SOSYAL SORUMLULUK PROJELERİ: İYİLİK SÖYLEMİNİN İSTİSMARI

Sosyal sorumluluk projelerine; ‘’sürdürülebilir olmaması, reklamın ötesine geçmemesi, iyilik maskesi altında çıkar amaçlarının güdülmesi, gönüllülüğün istismarı, yalnızca kurumsal pr amaçlanması, yüzeysel ve geçici çözümler barındırması’’ gibi nedenlerden dolayı eleştirisel bir bakış açısı getirmek istiyorum.
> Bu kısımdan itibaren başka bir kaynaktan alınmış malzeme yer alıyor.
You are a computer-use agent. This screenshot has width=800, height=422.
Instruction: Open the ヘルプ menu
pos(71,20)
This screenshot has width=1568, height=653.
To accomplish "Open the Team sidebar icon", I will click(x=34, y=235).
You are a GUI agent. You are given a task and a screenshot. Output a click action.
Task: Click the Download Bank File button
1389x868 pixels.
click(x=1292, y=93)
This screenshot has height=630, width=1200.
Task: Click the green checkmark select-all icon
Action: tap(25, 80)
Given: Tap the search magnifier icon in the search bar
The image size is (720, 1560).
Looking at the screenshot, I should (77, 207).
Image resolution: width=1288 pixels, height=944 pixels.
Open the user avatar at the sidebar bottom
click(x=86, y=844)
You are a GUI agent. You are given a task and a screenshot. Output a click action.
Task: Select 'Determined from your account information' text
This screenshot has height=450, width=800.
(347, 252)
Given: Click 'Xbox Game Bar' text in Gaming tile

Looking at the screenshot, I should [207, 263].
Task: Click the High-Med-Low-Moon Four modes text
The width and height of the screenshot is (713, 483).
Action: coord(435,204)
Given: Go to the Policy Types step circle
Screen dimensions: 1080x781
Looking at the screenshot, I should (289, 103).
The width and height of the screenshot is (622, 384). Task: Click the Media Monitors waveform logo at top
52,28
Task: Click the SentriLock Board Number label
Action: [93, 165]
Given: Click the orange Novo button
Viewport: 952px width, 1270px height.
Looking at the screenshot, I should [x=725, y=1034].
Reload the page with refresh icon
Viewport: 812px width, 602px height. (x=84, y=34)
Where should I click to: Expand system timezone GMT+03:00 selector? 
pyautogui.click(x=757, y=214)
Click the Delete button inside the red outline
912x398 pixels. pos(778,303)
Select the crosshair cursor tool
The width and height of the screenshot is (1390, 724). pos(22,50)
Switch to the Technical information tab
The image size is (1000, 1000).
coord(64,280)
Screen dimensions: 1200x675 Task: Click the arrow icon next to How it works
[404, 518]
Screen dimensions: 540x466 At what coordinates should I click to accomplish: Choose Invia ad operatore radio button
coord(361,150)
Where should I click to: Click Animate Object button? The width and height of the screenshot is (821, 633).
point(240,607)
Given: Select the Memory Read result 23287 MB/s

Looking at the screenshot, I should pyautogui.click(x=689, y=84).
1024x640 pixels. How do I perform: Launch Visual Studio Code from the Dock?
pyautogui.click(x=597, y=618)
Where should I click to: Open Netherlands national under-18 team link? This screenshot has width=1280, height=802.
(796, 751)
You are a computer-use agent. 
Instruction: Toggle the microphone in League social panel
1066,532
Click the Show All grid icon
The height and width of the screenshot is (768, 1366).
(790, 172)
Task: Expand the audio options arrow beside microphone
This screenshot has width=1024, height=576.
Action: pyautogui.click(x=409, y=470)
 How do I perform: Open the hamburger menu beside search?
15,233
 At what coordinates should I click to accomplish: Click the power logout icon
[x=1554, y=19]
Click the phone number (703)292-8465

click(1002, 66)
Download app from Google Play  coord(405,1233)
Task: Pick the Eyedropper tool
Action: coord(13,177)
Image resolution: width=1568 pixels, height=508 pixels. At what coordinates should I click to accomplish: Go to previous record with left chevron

Sosyal sorumluluk projeleri, genel anlamıyla, bireylerin, kurumların veya şirketlerin topluma karşı üstlendikleri sorumlulukları yerine getirmek için toplumsal, çevresel, kültürel veya ekonomik bir soruna çözüm üretmek ya da farkındalık yaratmak amacıyla toplum yararına geliştirdikleri faaliyetlerdir. Fakat girişte de bahsettiğim gibi ‘’sosyal sorumluluk’’ kavramı altında yapılan çalışmalar bana ne yazık ki artık pozitif bir çağrışım uyandırmıyor. Yine maalesef ki bazı faaliyetler, yetkili kişilerin ve/veya kurumların asli görevlerini hatta bazen de toplumsal sorunları örtbas etmektedir. Herhangi bir yerde merkezi veya yerel yönetimlerin ‘’biz çok fazla sosyal yardımlar yapıyoruz, ayni ve nakdi destekler gerçekleştiriyoruz’’ gibi söylemleri, bölgesel veya ekonomik sorunların görmezden gelindiğini ortaya koymaktadır. Bu bağlamda sürdürülebilir ve kalıcı çözümler gerekmektedir. Fakat bunu için de öncelikli olarak sosyal sorumluluk çalışmalarının tek başına yeterli bir çözüm aracı olmadığı bilinmelidir. Bu çalışmalar aksine bazı durumlarda, destek faaliyetlerinin sona ermesi ile sorunun en baştaki durumundan daha kötü bir duruma evrilmesine de sebebiyet verilebilmektedir. Kim tarafından ortaya atıldığı belirsiz bir cümlede de geçtiği gibi ‘’Siz yardım edilmiş yoksullar istiyorsunuz biz ise ortadan kaldırılmış yoksulluk o yüzden anlaşamıyoruz!’’

Sosyal sorumluluk projelerinin insani boyutu ‘’ilgili ve yetkili makamlarca’’ ele alınmalıdır. Diğer boyutları ise ‘’Sosyal Girişimcilik’’ kavramı ile oluşturulmalıdır. Sosyal girişimcilik projeleri ile kâr odaklı bir yaklaşım benimsenmektedir. Sosyal girişimcilikte kârın rolü ise: Öncelikli olarak araçtır, amaç değil: Amaç toplumsal fayda yaratmaktır; kâr ise bu faydayı sürdürülebilir kılmak için kullanılan bir araçtır. Sonrasında ise sürdürülebilirlik için gereklidir. Sadece bağış ya da hibeye dayanmak yerine, projeler kendi gelirini üreterek ayakta durur. Böylece toplumsal katkı süreklilik kazanır. Daha sonra yeniden yatırıma dönüştürülmektedir: Elde edilen kâr, genellikle hissedarlara dağıtılmak yerine projelerin büyütülmesine, daha fazla insana ulaşılmasına veya yeni sosyal çözümler geliştirilmesine yatırılır. Son olarakta iki amaçlı dengesi gözetilir. Hem ekonomik sürdürülebilirlik hem de sosyal etki hedeflenir. Birini ihmal eden girişimler uzun ömürlü olmaz. Bu yüzden artık sosyal sorumluluk projeleri sosyal girişimcilik projeleri hâline getirilmelidir.